Abstract

Researchers, policymakers and clinicians commonly use height and weight to determine body mass index (BMI) and classify weight status. Self-report measures are widely used but often result in misreported height and weight and, consequentially, underestimation of BMI and-potentially-weight status misclassification. The purpose of this study was to examine differences in objective and self-reported height, weight and BMI values and to find whether discordance is associated with other anthropometric measures, fitness and physical activity. Data were collected from college students through: (a) a pre-consultation online questionnaire where participants self-reported gender, height and weight; (b) an objective fitness assessment that assessed height, weight, body fat percentage, abdominal girth and predicted aerobic fitness; and (c) a post-assessment electronic survey that assessed physical activity. Parametric and non-parametric analyses examined differences between groups. Objective and self-reported height and weight data were collected from 1061 participants, 224 of whom also provided physical activity data.
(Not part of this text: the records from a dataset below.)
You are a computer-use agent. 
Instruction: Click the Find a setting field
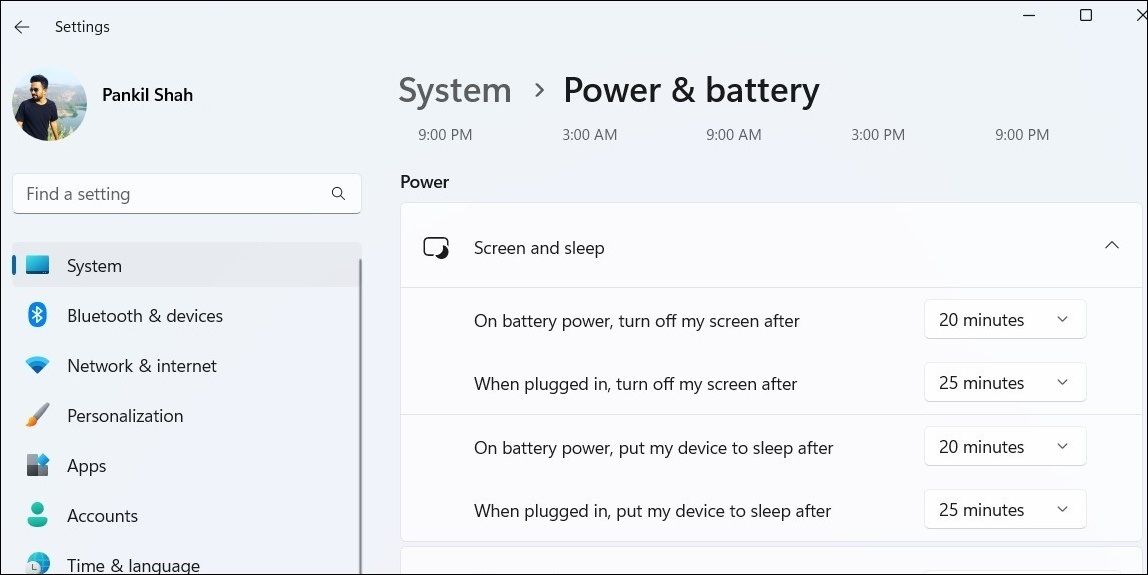pyautogui.click(x=170, y=194)
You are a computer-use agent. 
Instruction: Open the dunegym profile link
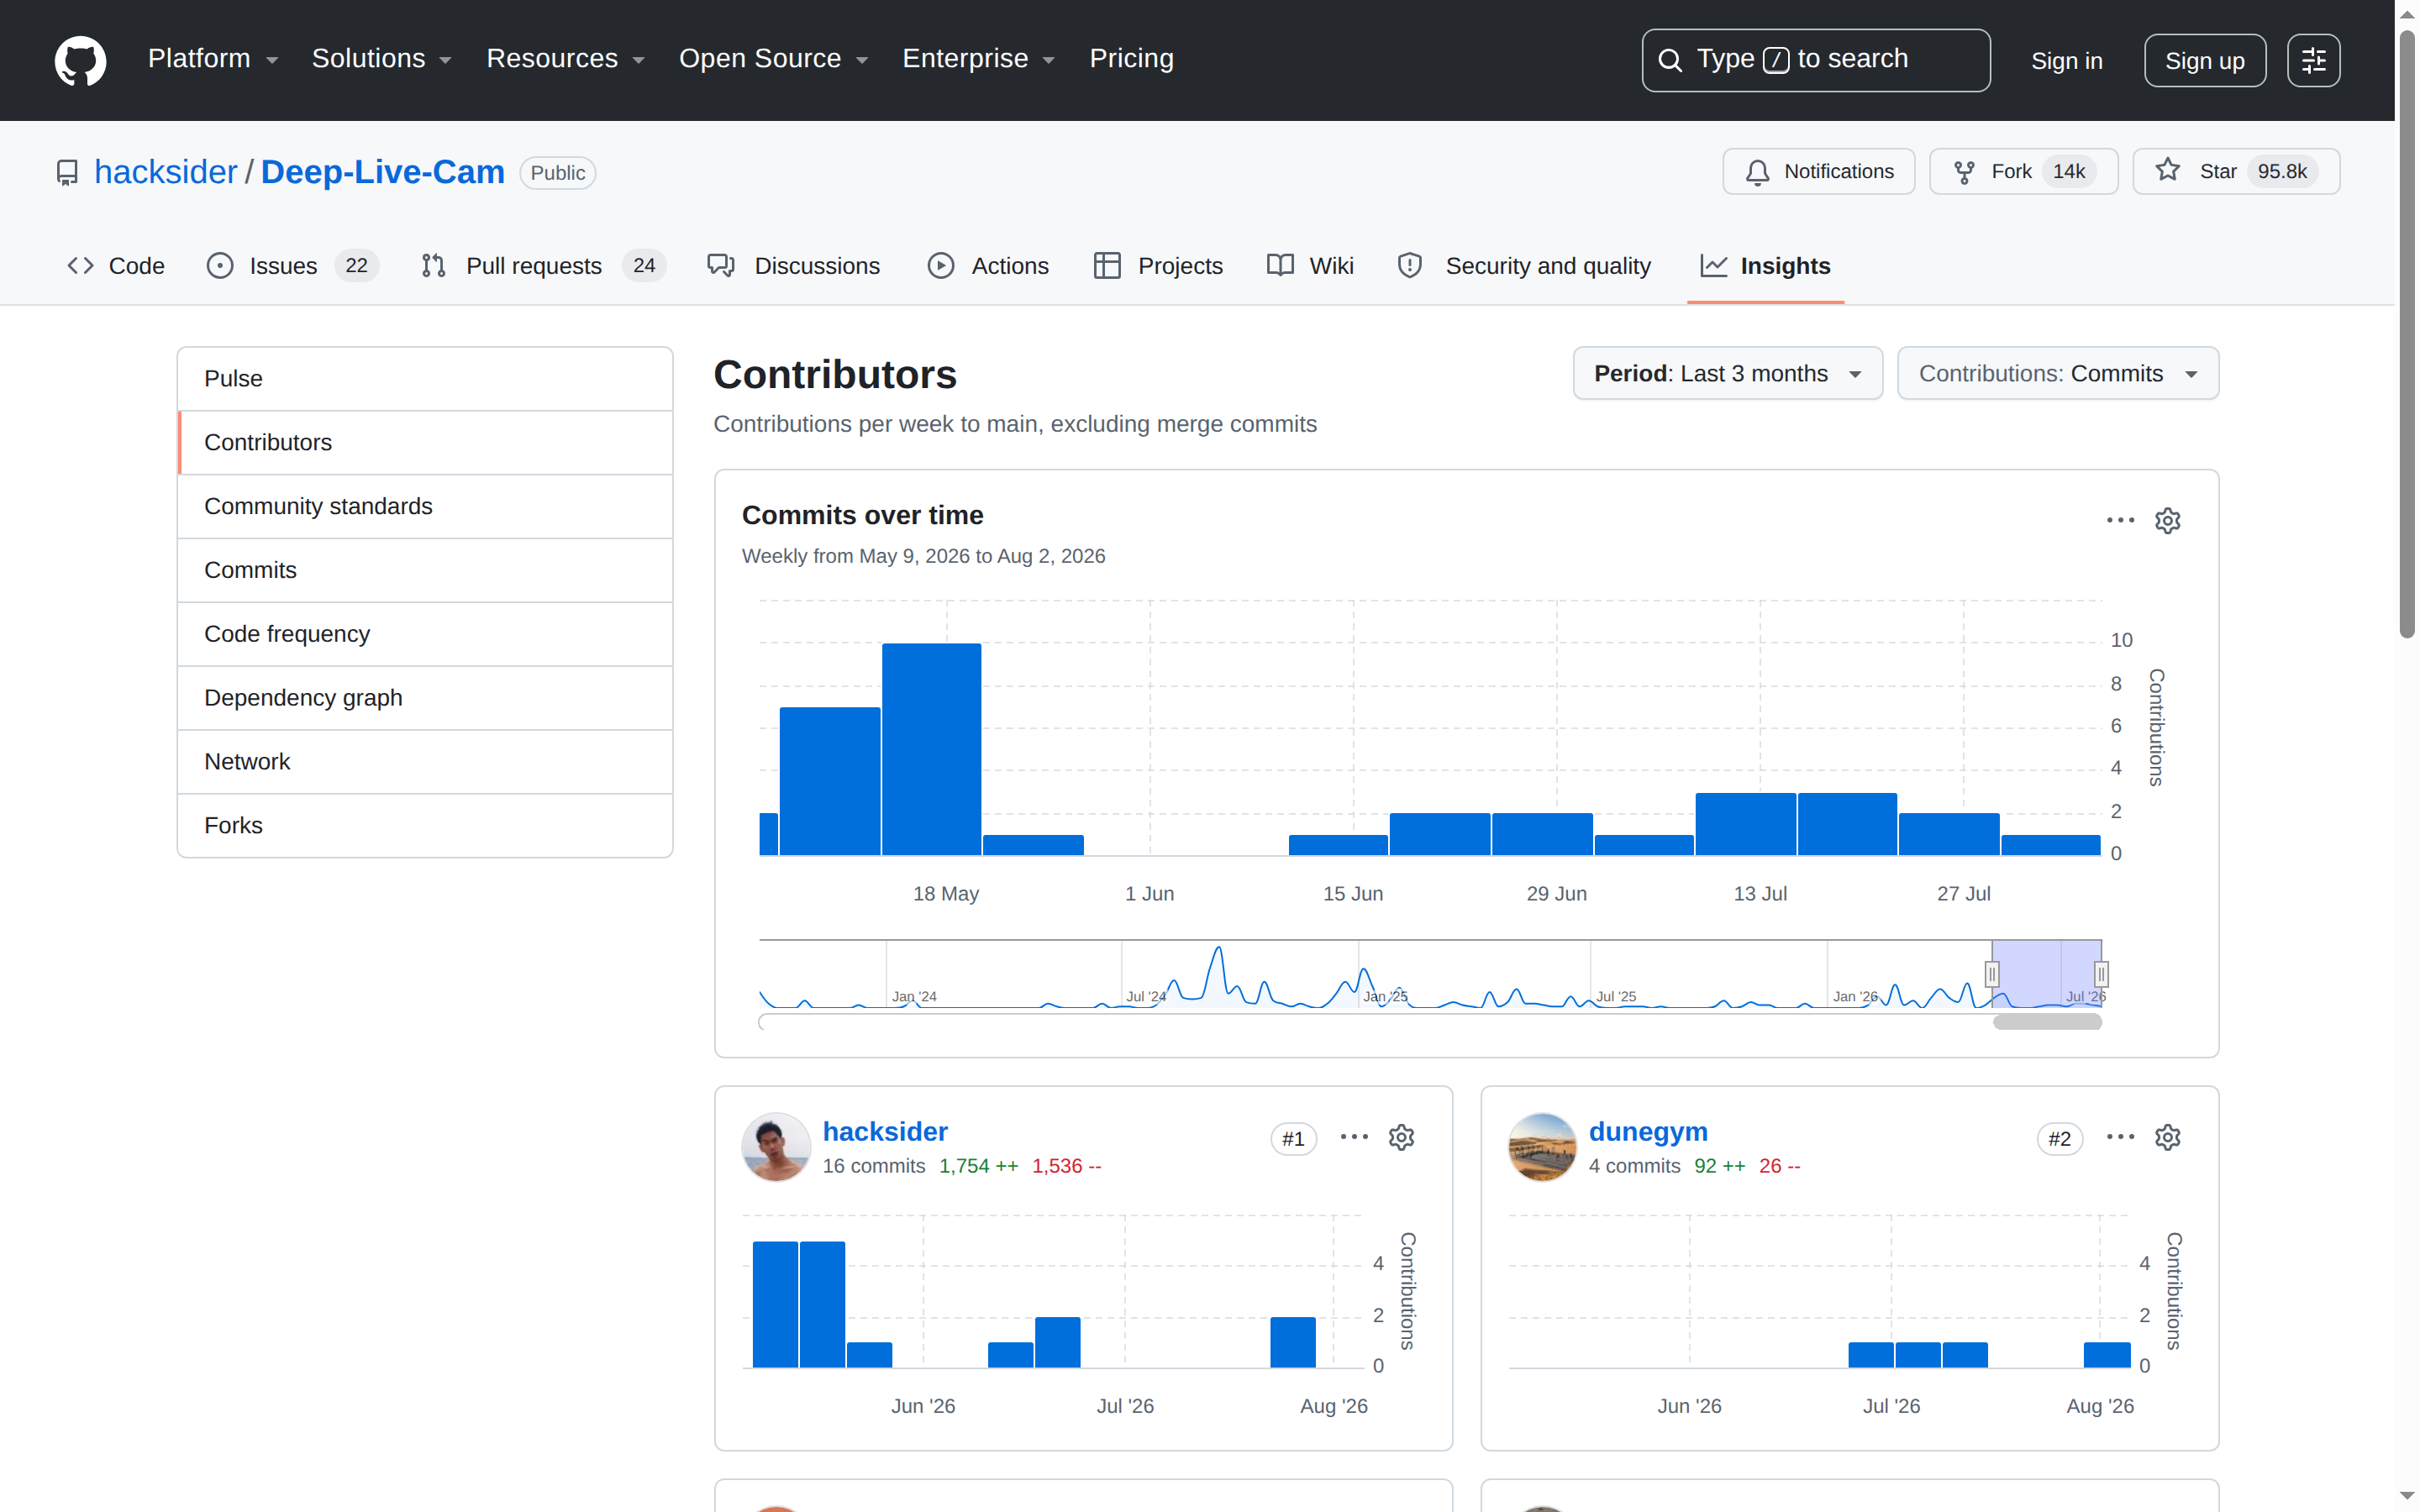click(x=1648, y=1131)

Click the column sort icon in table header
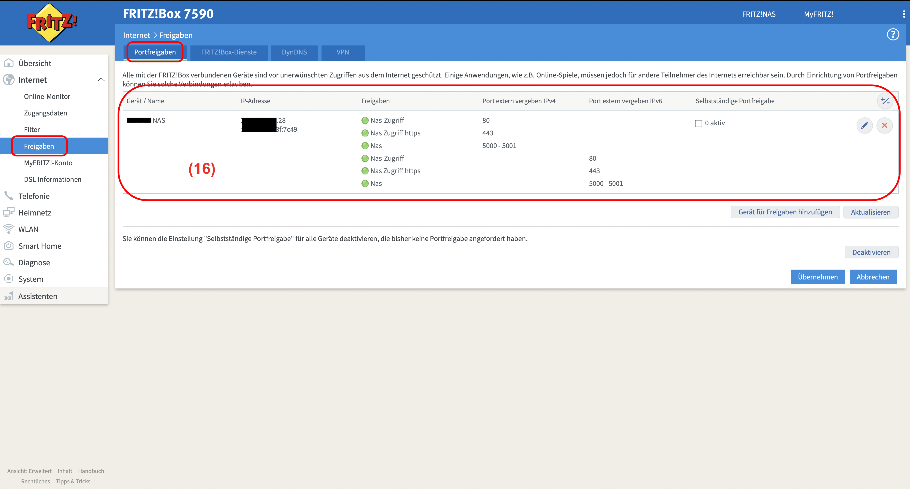point(884,101)

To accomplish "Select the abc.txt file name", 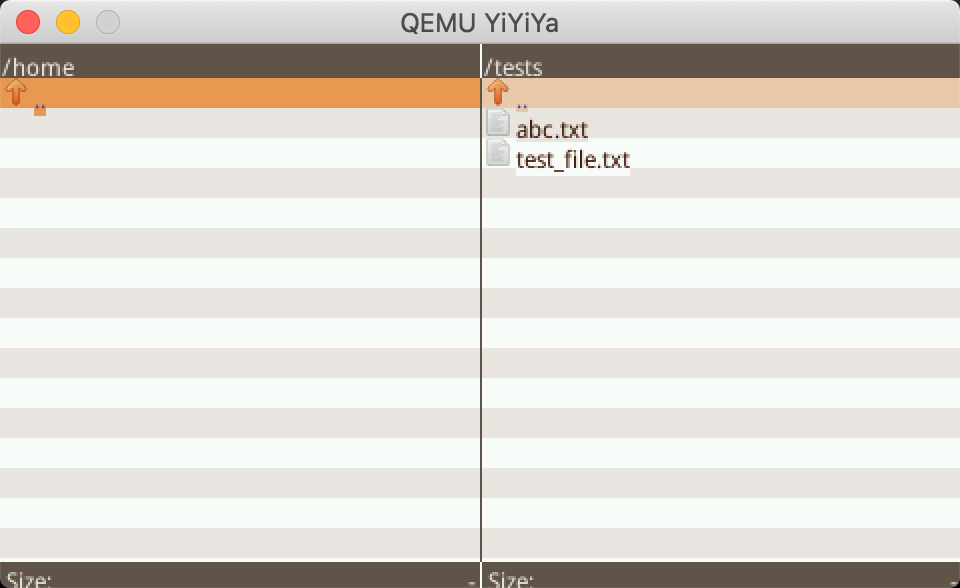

Women significantly under-reported weight (P = .003, η2 = 0.02), and both genders over-reported height (P < .001, η2 ≥ 0.07), resulting in a significant difference between BMIs calculated using the different measures (P < .001, η2 ≥ 0.07) and the weight status misclassification of ~15% of participants. Significant differences were found in anthropometrics, fitness and physical activity based on reporting differences for weight (P ≤ .015) and BMI (P ≤ .015). Students demonstrated a tendency to under-report weight and over-report height, resulting in weight status misclassification. Those who under-reported weight tended to be in poorer health as indicated by lower aerobic fitness and higher abdominal girth and body fat percentage in particular. Further research is required to establish the link between under-reporting weight and over-reporting physical activity.